To understand the importance of this research better we must go back to 1950. In 1950, the National Science Foundation got created by congress. This meant to promote the progress of science and advance the nation’s health, prosperity, welfare and to improve national defence. NSF is vital because they support basic research and people to create knowledge that transforms the future of the nation.
NSF Fund advanced instrumentation and facilities including posts in Antarctica and other national research laboratories.
Besides, As researchers ourselves, we are familiar with the time, dedication, and hard work required to not just study a topic, but to also find relevant studies to build upon.
Which led us to investigate the National Science Foundation (NSF) data to find out how research gets funded.
What it does
Here, We set out to develop a method for grouping similar proposals together based on its context. That will help reviewers identify similar proposals to the ones they are reviewing based on textual context from the past 330,000 proposal abstracts.
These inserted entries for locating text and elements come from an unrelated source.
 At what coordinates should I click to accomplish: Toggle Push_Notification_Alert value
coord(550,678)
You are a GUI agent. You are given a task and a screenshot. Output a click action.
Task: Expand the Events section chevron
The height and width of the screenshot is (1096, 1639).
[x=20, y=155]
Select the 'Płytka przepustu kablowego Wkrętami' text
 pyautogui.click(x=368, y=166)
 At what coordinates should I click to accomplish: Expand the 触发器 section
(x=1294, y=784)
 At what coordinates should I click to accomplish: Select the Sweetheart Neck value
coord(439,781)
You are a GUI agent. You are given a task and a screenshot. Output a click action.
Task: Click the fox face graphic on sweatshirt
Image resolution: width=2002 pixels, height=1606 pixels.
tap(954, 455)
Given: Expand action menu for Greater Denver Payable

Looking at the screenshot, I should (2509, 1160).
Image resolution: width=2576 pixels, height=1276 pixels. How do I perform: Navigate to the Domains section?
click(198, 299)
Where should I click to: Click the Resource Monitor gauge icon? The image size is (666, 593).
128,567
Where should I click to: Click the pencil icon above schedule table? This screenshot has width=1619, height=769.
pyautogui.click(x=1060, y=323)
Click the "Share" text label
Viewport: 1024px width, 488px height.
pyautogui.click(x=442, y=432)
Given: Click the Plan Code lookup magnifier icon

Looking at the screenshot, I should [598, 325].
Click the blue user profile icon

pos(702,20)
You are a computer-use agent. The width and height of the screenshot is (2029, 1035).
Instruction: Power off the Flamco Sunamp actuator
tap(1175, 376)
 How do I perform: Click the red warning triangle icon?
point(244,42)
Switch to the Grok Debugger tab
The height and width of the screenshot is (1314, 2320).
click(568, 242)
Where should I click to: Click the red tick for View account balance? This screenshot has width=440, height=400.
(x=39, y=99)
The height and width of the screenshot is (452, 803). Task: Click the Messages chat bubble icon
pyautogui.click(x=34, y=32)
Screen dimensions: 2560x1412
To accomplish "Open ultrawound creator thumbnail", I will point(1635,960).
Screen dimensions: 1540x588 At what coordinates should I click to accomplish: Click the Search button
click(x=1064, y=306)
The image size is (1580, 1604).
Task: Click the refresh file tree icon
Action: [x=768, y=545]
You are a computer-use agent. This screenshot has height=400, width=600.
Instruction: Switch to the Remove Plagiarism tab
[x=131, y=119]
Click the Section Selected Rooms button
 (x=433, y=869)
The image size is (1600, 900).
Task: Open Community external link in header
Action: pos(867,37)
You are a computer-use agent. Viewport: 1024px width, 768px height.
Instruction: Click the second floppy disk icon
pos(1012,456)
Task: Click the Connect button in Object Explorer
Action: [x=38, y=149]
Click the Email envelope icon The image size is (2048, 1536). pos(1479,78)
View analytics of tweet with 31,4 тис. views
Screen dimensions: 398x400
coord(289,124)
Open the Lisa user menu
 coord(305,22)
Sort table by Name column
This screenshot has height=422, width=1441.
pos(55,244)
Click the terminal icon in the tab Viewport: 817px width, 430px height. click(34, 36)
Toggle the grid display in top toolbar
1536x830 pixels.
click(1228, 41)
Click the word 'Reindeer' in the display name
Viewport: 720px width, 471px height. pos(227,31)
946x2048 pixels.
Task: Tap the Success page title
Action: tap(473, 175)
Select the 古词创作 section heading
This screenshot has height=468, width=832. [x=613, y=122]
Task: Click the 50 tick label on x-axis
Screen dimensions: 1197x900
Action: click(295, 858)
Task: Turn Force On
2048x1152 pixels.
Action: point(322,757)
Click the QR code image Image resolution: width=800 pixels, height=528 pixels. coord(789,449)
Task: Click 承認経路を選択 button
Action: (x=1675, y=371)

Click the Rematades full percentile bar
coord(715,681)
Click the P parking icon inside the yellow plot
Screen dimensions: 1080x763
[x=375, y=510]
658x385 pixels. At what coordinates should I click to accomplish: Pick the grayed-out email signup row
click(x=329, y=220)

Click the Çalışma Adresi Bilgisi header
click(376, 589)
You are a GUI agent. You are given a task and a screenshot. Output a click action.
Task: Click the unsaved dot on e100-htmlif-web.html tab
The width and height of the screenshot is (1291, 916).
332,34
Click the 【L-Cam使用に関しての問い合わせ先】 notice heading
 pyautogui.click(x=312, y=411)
Basically, It finds the most similar proposal abstracts for a new research proposal abstracts from the past 330000 funded proposals. then it transforms the most similar results found into short summaries making easier for a new researcher or a reviewer to understand.
How we built it
We used AWS SageMaker + EC2 Instance to train and build our Model. We used AWS S3 Bucket: For Storing Input and Output Files. We used Mphasis DeepInsights Text Summarizer (i.e. uses BERT) to summarize final most similar abstracts.
At first, all the abstracts are fed into the Doc2Vec Neural Network to extract document embeddings on SageMaker and data from S3 Bucket. then, This provides most similar of abstracts that have been grouped together based on textual context or cosine similarity on S3 bucket. which passed onto Mphasis text summarizer to get a Summarized outcome from the top similar most similar abstracts to S3 bucket. Finally, This embedding and clustering technique can be used with new funding proposals to identify similar proposals.
Challenges we ran into
Memory issues while using AWS Sagemaker Notebook which took our time to experiment with different ideas. Data had many columns and it took time to come up with Embedding and Summarizing technique. Our experiments on using BERT and GPT2 had a couple of hurdles and is in progress.
Accomplishments that we're proud of
We are happy that we came up with documents embedding and summarizing idea and solution which could help NSF Merit Review and Submission Process.
What we learned
A lot was learned over the course of this study. This study gave us an opportunity to explore natural language processing techniques in combination with building complete AWS end to end solution. This technique has many advantages. It is capable of learning textual context, It demonstrated the ability to achieved coherent clusters and is capable of processing new text. In addition, It gives summarized results. However, not all the cluster were coherent or even particularly useful. Unseen words could potentially decrease the quality of the contextual understanding of a new proposal. New discoveries and scientific progress are likely to produce words that have not been seen by the model.
It is also a challenge to determine the quality of a cluster as the coherence of a cluster is determined subjectively
What's next for Improving NSF Merit Review Process using NLP
The last few years saw great improvements in the field of Natural Language Processing. The very popular BERT and GPT2 models were developed and have a large amount of potential for computational language understanding. Despite, the large strides made in the field over this last few years, there is still a lot of work to be done. Some additional work that could be done regarding the NSF funding proposal embedding and clustering study performed here would be to try and include the rest of the proposal data along with the document vectors to improve clustering. Some work is also required to help determine the quality of a cluster. As of now, we manually inspected clusters for coherence. However, a less subject method would help in determining if changes to the model were improvements. BERT and GPT2 could also be used to better contextual understanding of the abstracts potentially providing better clusters. Some time-series analysis could also be applied to this dataset and doc2vec method for predicting funding ranges for new proposals.